[DATA EXCERPTS]
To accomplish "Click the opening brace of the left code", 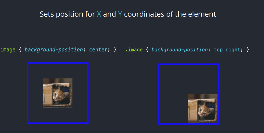I will point(20,50).
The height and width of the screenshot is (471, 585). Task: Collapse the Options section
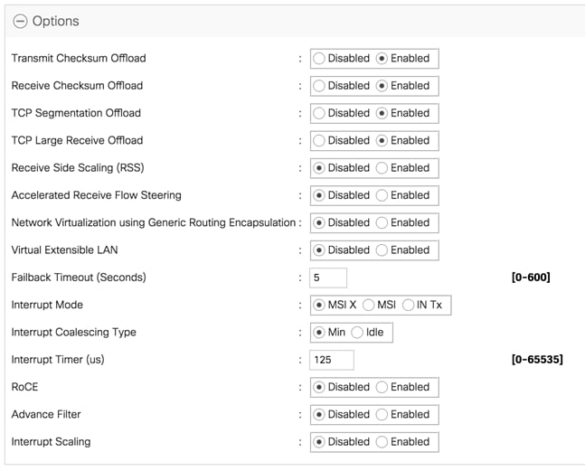click(20, 21)

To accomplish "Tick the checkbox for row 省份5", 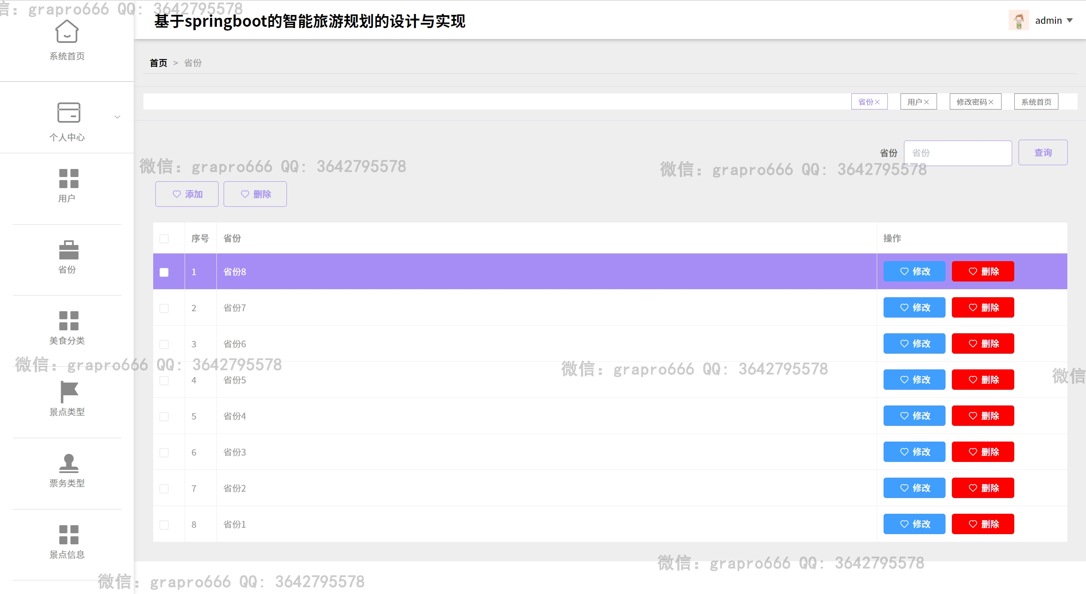I will point(164,380).
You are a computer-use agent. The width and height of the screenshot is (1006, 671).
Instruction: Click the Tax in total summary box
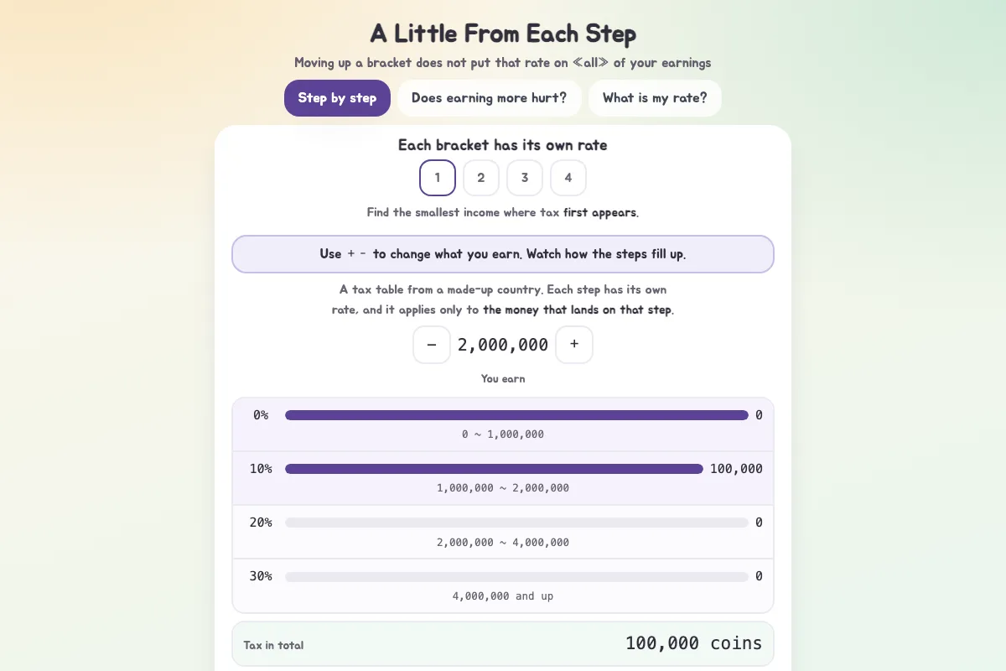[503, 644]
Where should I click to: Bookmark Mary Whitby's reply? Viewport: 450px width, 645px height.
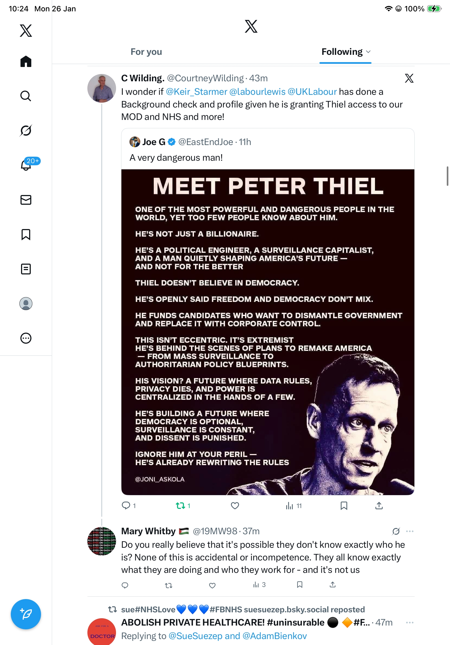(x=300, y=585)
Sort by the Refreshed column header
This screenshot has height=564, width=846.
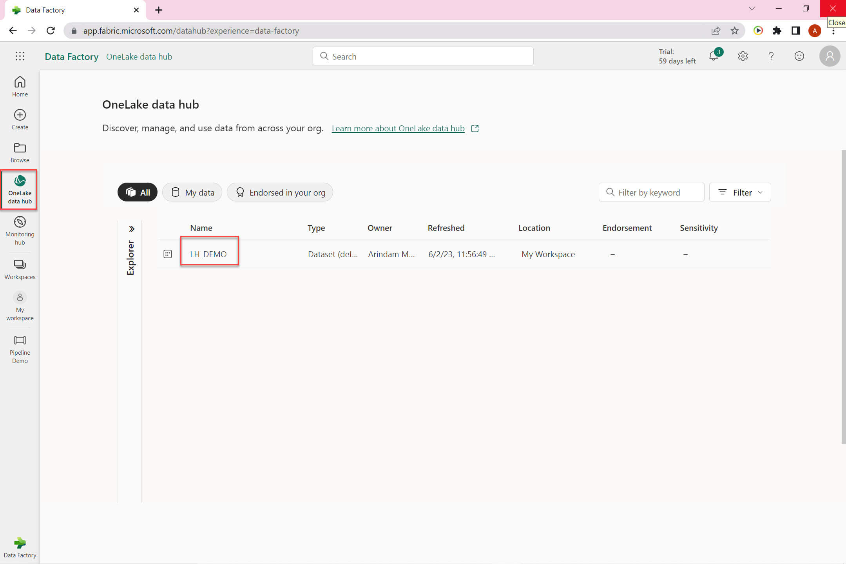(446, 228)
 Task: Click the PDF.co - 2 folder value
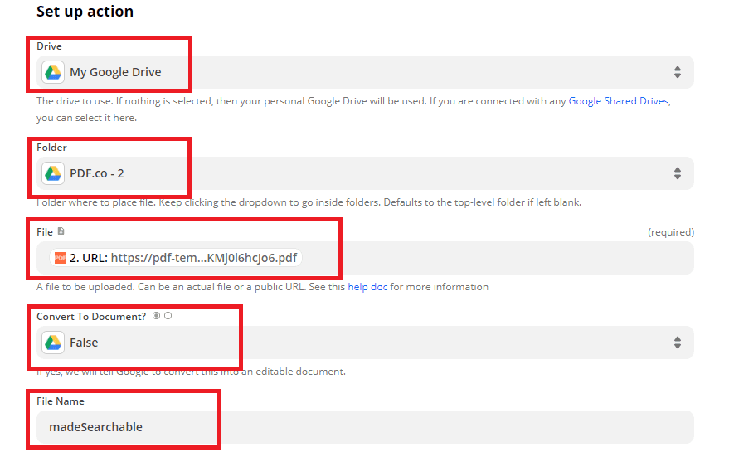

[SET PROBLEM]
Present the lines from the one containing "Sort by the Refreshed column header" through the end of the entries, both included, as a Markdown table with the columns Row and Line. Skip blank lines and leave the pictures out.

[CORRECT RESULT]
| Row | Line |
|---|---|
| 1 | Sort by the Refreshed column header |
| 2 | This screenshot has height=564, width=846. |
| 3 | (446, 228) |
| 4 |  Task: Click the PDF.co - 2 folder value |